Na segunda-feira de Carnaval, a Majestique anuncia sua maior edição, voltada ao público de música eletrônica. Para quem estende a viagem, a festa Nostalgia acontece no dia 21 de fevereiro, na Sociedade Hípica Brasileira, com foco nos sucessos dos anos 2000. Já para quem chega antes, o pré-carnaval do Maguje, no dia 7 de fevereiro, aposta em gastronomia, música e experiências sensoriais, com nomes do samba como “O Time É Esse”, da cantora Carol Cardoso, e o grupo show da bateria de escolas de samba.

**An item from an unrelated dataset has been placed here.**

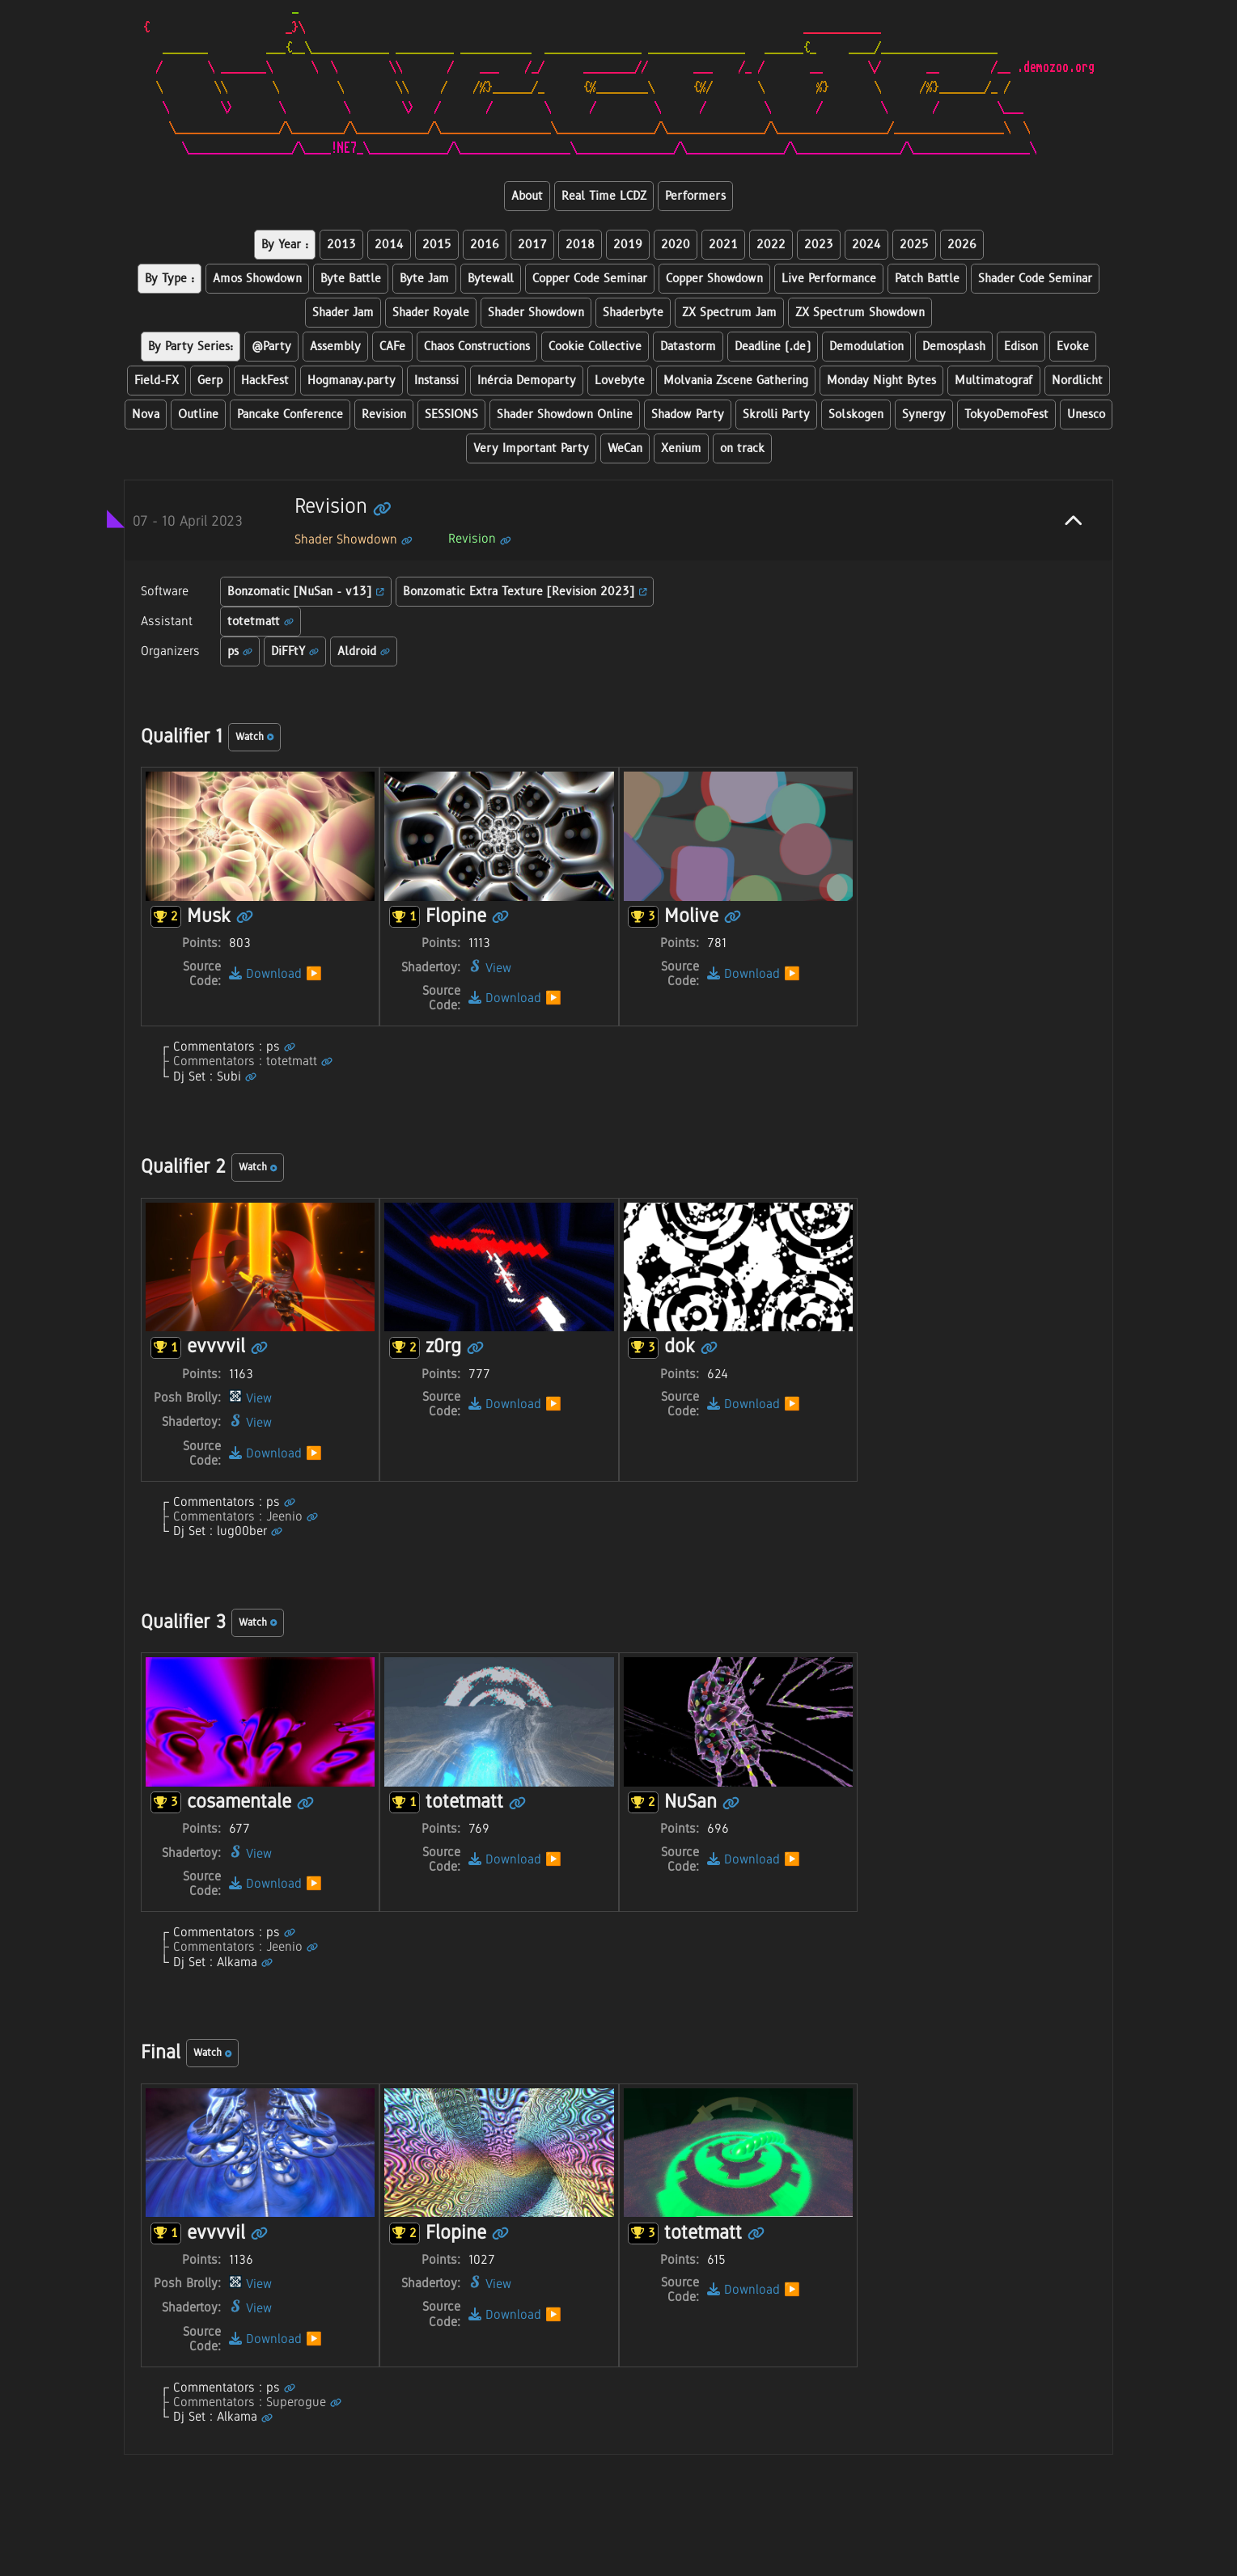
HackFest (265, 380)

No meio dessa “safra” de novas festas, os bailes de hotel seguem como referências. O Baile do Copa terá edição dedicada à brasilidade no dia 14 de fevereiro. Já o Fairmont Rio faz seu baile clássico de máscaras em 20 de fevereiro.

Strauss diz que esse circuito também tem um papel de memória. “Essas festas resgatam a cultura dos antigos bailes e apresentam às novas gerações como se pulava Carnaval em outros tempos, reafirmando a vocação do Rio como um dos maiores palcos da folia no mundo”, comentou Luiz Strauss.